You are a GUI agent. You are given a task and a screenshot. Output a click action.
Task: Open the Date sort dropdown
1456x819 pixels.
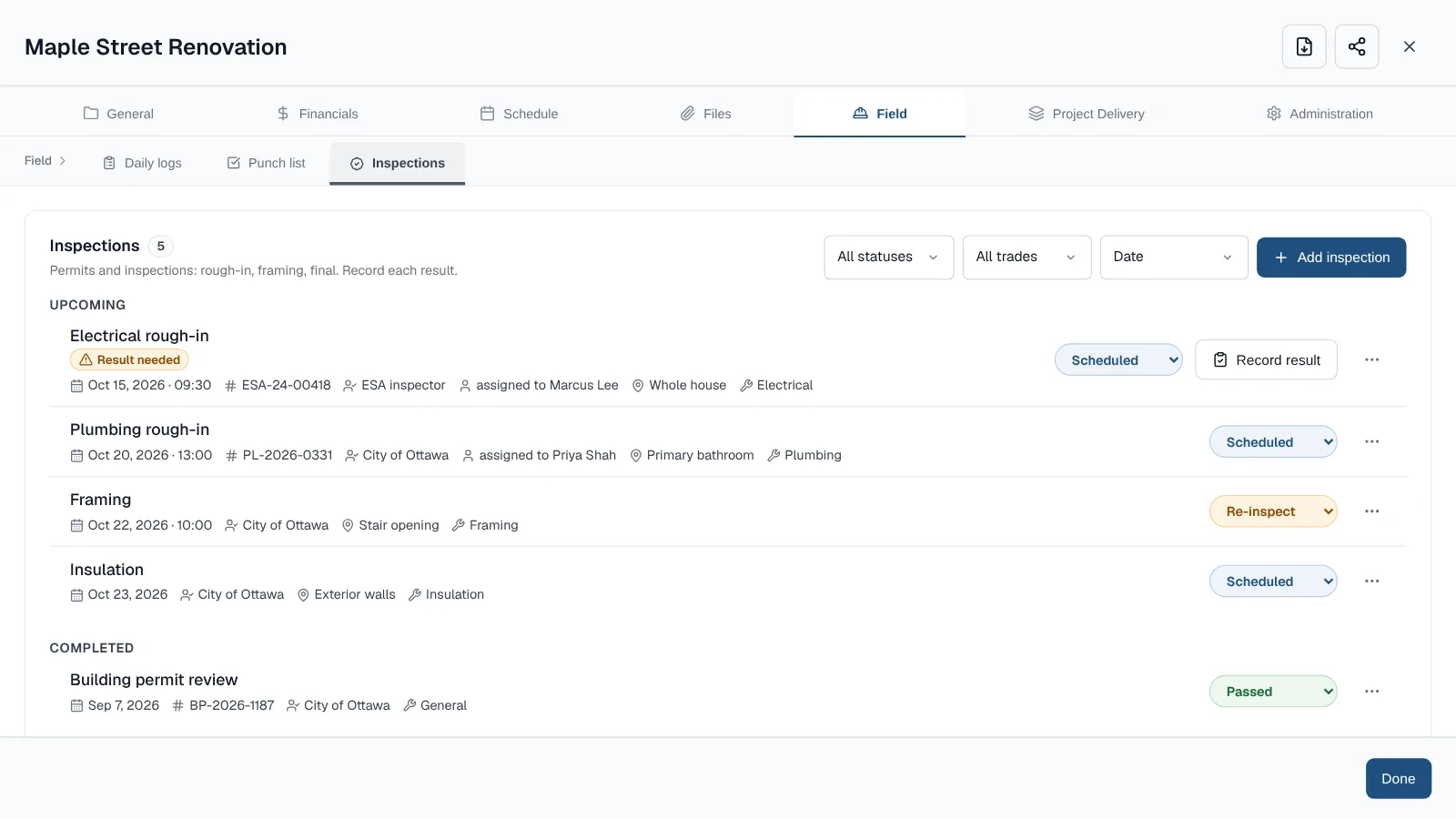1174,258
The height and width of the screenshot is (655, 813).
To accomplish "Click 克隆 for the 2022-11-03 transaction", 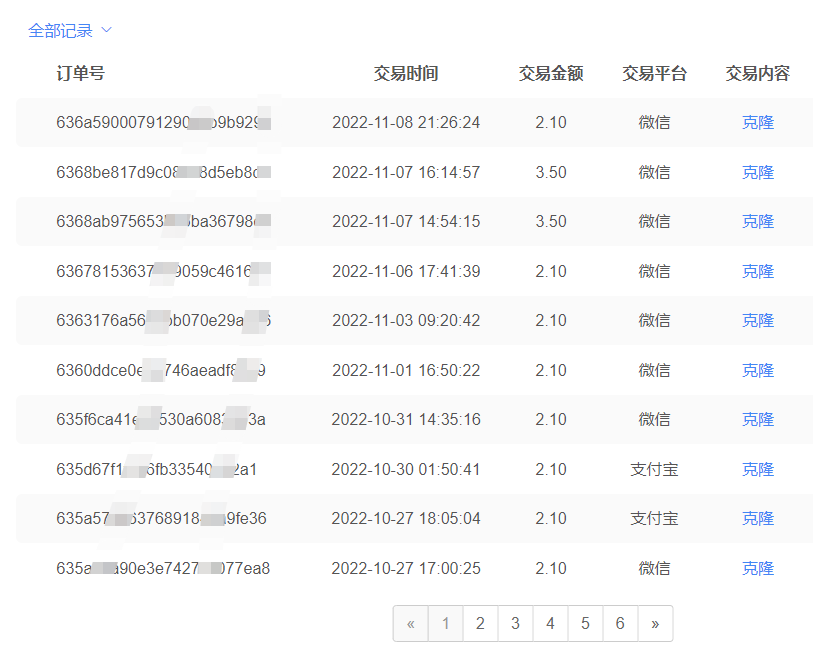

::::::::::

→ TASK
Reproduce the listing above word for word, including the coordinates, but omit the pictures from your answer.

→ COMPLETE RESPONSE
You are a GUI agent. You are given a task and a screenshot. Output a click action.
Task: Open the Date sort dropdown
1456x819 pixels.
1174,258
The height and width of the screenshot is (655, 813).
To accomplish "Click 克隆 for the 2022-11-03 transaction", 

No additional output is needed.